Although Mexicans remain skeptical of Salinas' economic reforms and his opening to the United States through NAFTA, they stated with their vote a strong faith in the future. Even the conservative runner-up presidential candidate, Diego Fernandez de Cevallos, declared in a speech late Sunday that while ``Mexico continues searching for its destiny ... we Mexicans must be confident in the change we have started. Today, Mexico is different. Today, Mexico is better.''
Zedillo, a Salinas protege, promised Mexicans a greater focus on the domestic economy while assuring Washington he would not veer from the free-market requirements stipulated in NAFTA.
His greatest challenge after he takes office in December will be to honor his foreign trade commitment while grappling with growing income disparities at home, where nearly half the people live at or near the poverty level. Because NAFTA requires Mexico to phase out its heavily subsidized economic system and increasingly rely on free-market forces, Zedillo will have to find innovative ways to elevate living standards.
The sector of the population from which Zedillo drew the vast majority of his support consists of farmers, blue-collar workers and housewives whose incomes average less than $400 per month, according to an exit survey conducted by U.S. pollster Warren Mitofsky. The poll, which included respondents from all 32 Mexican states, was sponsored by The Washington Post and other U.S. news organizations.
More than half of those questioned said their voting choice was based on habit and party loyalty.
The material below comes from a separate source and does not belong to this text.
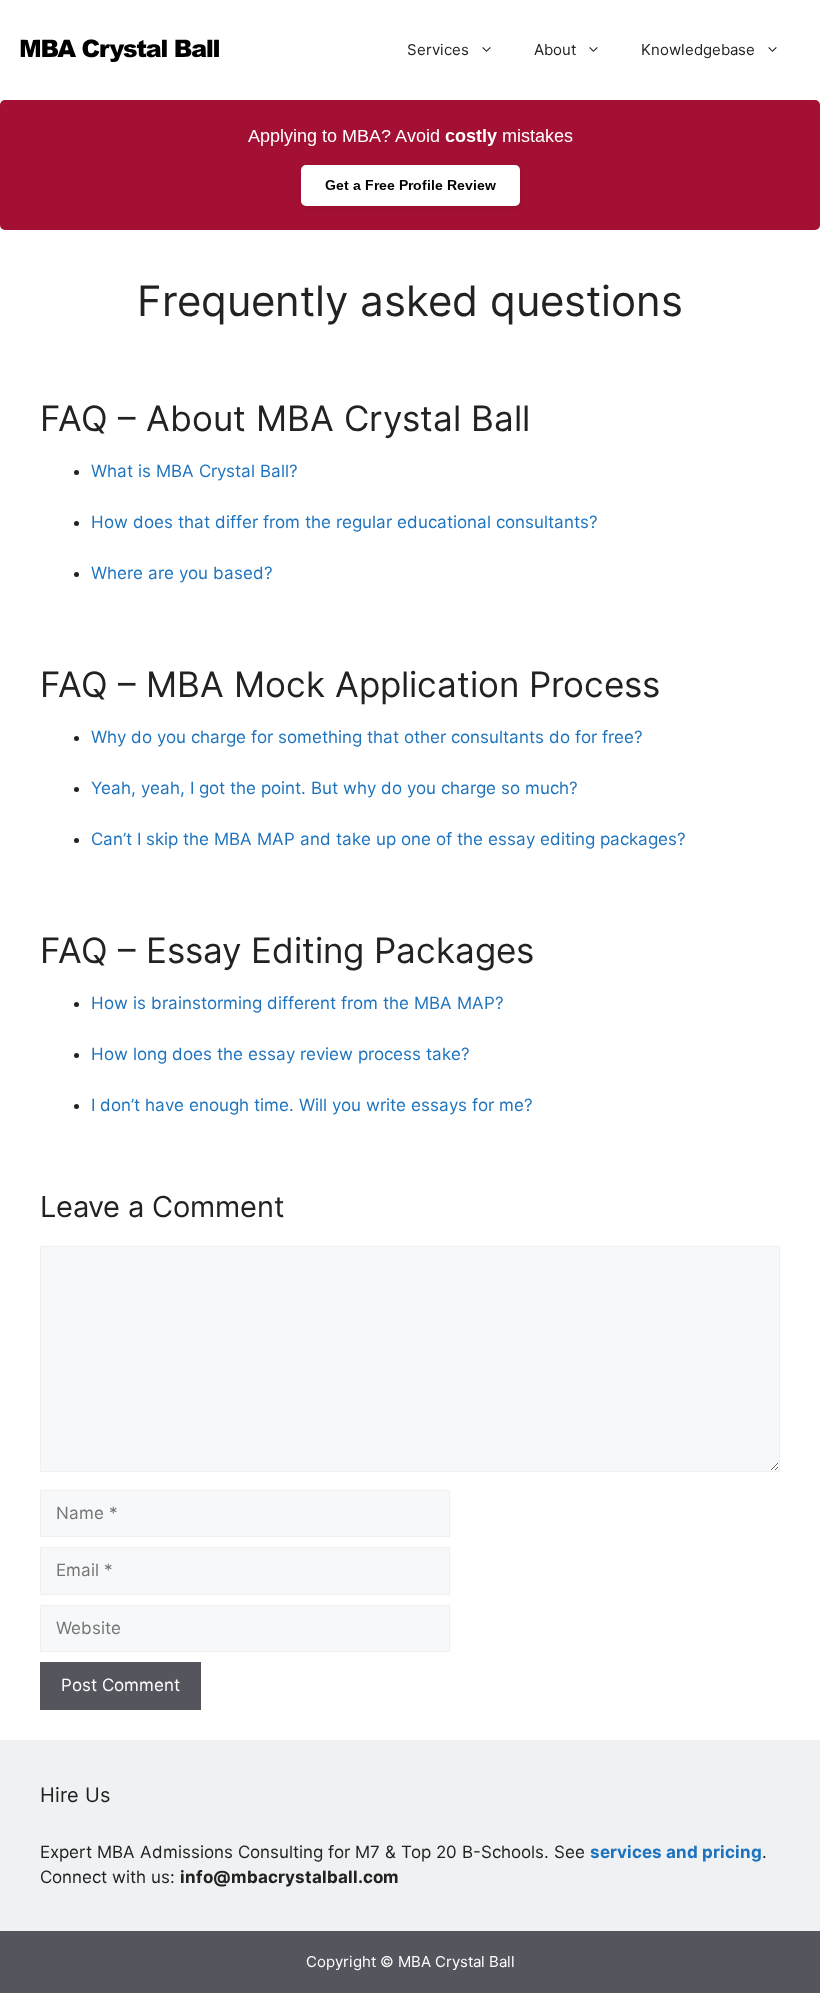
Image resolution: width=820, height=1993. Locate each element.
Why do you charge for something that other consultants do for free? (367, 737)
But their answers indicated that, while they were voting to keep the PRI in power, they were not happy with the status quo. Sixty-five percent said they want Salinas' successor to ``make changes'' in economic policies. While most said they believed the nation's economy is now on a better footing, more than half said their personal economic situation was worse or the same as when Salinas took office.
Despite a widespread sense of dissatisfaction, Mexicans turned out in record numbers to vote, with some states reporting turnout rates of 70 to 80 percent.
Salinas spent more than $1 billion over the past two years to register more than 95 percent of all voting-age Mexicans, put tamper-proof photo voting credentials in their hands and keep Sunday's vote free of the massive fraud that has tainted most previous elections, including his own.